Mike Jones

No. 89, 86
- Position: Wide receiver

Personal information
- Born: April 14, 1960 (age 66) Chattanooga, Tennessee, U.S.
- Listed height: 5 ft 11 in (1.80 m)
- Listed weight: 181 lb (82 kg)

Career information
- High school: Riverside (Chattanooga)
- College: Tennessee State
- NFL draft: 1983: 6th round, 159th overall pick

Career history

Playing
- Minnesota Vikings (1983–1985); New Orleans Saints (1986–1987); Kansas City Chiefs (1988); New England Patriots (1989)*; New Orleans Saints (1989);
- * Offseason or practice squad member only

Coaching
- Rhein Fire (1998–2000) Wide receivers coach; Orlando Rage (2001) Wide receivers coach; Rhein Fire (2002–2003) Offensive coordinator; Frankfurt Galaxy (2004–2007) Head coach; Toronto Argonauts (2009) Receivers coach; Tennessee State (2010–2014) Offensive coordinator; Lake Minneola HS (FL) (c. 2015) Assistant coach; East Central CC (2018) Running backs and tight ends coach; East Central CC (2019) Offensive coordinator; Birmingham Stallions (2022–2025) Wide receivers coach;

Awards and highlights
- 3× World Bowl champion (VI, VIII, XIV); 2× USFL champion (2022, 2023); UFL champion (2024); NFL Europe Coach of the Year (2006);

Career NFL statistics
- Receptions: 165
- Receiving yards: 2,372
- Receiving touchdowns: 11
- Stats at Pro Football Reference

= Mike Jones (wide receiver, born 1960) =

American football player and coach (born 1960)

Michael Anthony Jones (born April 14, 1960) is an American former professional football player and coach who recently served as the wide receivers coach for the Birmingham Stallions of the United Football League (UFL). He played as a wide receiver in the National Football League (NFL) for seven season with five different teams: the Minnesota Vikings (1983–1985), New Orleans Saints (1986–1987), Kansas City Chiefs (1988), New England Patriots (1989), and New Orleans Saints (1989). Jones played college football at Tennessee State University and returned to his alma mater to serve as offensive coordinator from 2010 to 2014.

==Playing career==
Born in Chattanooga, Tennessee, Jones graduated from Riverside High School in Chattanooga. He played college football at Tennessee State University. Jones was selected by the Minnesota Vikings in the 6th round (159th overall) of the 1983 NFL Draft. Jones had a seven-year career as a National Football League wide receiver from 1983 to 1989, playing with the Minnesota Vikings and the New Orleans Saints.

==Coaching career==

Jones is currently with the USFL Birmingham Stallions as the wide receivers coach. In 2022 and 2023, the Birmingham Stallions were named the world champions.
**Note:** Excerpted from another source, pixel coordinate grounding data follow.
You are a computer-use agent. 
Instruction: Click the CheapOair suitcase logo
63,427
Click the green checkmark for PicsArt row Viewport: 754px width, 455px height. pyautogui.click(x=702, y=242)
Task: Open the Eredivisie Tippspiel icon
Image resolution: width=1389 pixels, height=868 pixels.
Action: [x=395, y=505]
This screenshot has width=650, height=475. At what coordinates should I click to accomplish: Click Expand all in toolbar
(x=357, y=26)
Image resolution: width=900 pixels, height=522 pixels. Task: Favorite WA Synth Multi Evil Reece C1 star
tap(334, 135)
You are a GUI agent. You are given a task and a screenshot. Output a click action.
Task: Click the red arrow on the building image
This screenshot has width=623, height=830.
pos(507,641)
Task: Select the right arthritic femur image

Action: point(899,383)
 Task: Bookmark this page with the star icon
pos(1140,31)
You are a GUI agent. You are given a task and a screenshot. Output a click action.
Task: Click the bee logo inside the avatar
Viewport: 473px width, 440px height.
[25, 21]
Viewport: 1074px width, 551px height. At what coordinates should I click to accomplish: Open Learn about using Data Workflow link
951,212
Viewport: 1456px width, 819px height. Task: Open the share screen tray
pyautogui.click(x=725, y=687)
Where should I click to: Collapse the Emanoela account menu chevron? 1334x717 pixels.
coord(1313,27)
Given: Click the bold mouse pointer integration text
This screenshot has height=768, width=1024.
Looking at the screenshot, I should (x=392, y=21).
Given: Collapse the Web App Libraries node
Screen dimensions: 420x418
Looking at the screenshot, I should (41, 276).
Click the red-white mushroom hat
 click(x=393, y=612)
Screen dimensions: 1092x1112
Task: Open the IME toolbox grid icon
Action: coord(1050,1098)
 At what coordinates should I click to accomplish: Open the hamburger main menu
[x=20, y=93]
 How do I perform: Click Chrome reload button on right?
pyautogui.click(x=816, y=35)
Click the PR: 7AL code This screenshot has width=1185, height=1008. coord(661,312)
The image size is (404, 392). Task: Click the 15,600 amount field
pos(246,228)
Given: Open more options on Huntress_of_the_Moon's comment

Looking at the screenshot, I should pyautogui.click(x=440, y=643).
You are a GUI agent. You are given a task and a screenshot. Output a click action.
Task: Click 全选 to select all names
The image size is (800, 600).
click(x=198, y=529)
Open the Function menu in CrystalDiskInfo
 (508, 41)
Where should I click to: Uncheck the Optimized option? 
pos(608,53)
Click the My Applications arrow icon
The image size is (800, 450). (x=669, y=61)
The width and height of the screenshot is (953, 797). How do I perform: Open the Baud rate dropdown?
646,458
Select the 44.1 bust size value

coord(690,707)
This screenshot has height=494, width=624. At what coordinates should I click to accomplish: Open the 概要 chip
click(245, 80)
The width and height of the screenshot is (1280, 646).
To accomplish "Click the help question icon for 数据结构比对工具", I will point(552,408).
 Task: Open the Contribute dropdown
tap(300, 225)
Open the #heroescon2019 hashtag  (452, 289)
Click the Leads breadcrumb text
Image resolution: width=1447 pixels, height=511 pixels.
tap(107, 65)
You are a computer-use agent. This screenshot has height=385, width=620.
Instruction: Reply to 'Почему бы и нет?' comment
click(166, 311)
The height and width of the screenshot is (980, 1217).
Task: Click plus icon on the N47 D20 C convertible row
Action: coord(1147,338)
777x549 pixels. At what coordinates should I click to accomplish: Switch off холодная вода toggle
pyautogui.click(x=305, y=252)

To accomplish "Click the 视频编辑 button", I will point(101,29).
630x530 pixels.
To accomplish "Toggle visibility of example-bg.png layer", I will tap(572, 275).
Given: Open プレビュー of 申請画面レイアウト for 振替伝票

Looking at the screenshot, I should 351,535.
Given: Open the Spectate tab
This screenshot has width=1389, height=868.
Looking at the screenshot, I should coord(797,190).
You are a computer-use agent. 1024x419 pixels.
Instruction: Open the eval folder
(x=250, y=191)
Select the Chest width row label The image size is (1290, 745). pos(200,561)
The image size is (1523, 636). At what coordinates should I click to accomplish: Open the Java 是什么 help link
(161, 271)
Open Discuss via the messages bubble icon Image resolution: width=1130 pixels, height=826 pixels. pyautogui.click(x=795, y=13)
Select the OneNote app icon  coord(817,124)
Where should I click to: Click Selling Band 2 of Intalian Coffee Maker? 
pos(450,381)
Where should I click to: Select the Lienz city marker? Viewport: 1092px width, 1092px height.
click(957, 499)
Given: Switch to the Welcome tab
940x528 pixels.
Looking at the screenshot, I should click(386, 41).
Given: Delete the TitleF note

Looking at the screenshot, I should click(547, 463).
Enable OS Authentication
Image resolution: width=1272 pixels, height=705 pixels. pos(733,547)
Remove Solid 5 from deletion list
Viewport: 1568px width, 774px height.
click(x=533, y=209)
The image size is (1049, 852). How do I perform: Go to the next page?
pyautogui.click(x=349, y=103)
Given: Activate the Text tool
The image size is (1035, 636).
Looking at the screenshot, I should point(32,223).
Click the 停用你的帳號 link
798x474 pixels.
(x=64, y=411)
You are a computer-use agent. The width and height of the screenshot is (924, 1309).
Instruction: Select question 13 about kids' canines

He began his pro coaching career as an assistant coach with the Rhein Fire of NFL Europa. As an assistant, he spent five years with the Fire in two spells, reaching the World Bowl on four occasions. From 1998 to 2000 he was the team's wide receivers coach, with the Rhein winning the league championship in 1998 and 2000.

Jones spent the 2001 season as an assistant with Galen Hall's Orlando Rage of the XFL.

After a one-year hiatus, Jones returned to the Fire as offensive coordinator in 2002. The Fire returned to the World Bowl in 2002 and 2003, losing to German rivals Berlin and Frankfurt.

Following Galaxy head coach Doug Graber's resignation following the 2003 season, Jones was named Graber's replacement. In his four seasons as Frankfurt's head coach, Jones guided the team to the World Bowl three times, winning World Bowl XIV in 2006. The league subsequently folded following the 2007 season.

On November 28, 2007, Jones was named head coach of Team Alabama of the All American Football League. However, the league's inaugural season was postponed for financial reasons.

On February 2, 2009, Jones was named the receivers coach for the Toronto Argonauts of the Canadian Football League (CFL).

==Personal life==
Jones is married and has three children; his son Chandler Jones played college football at San Jose State and later went on to the CFL.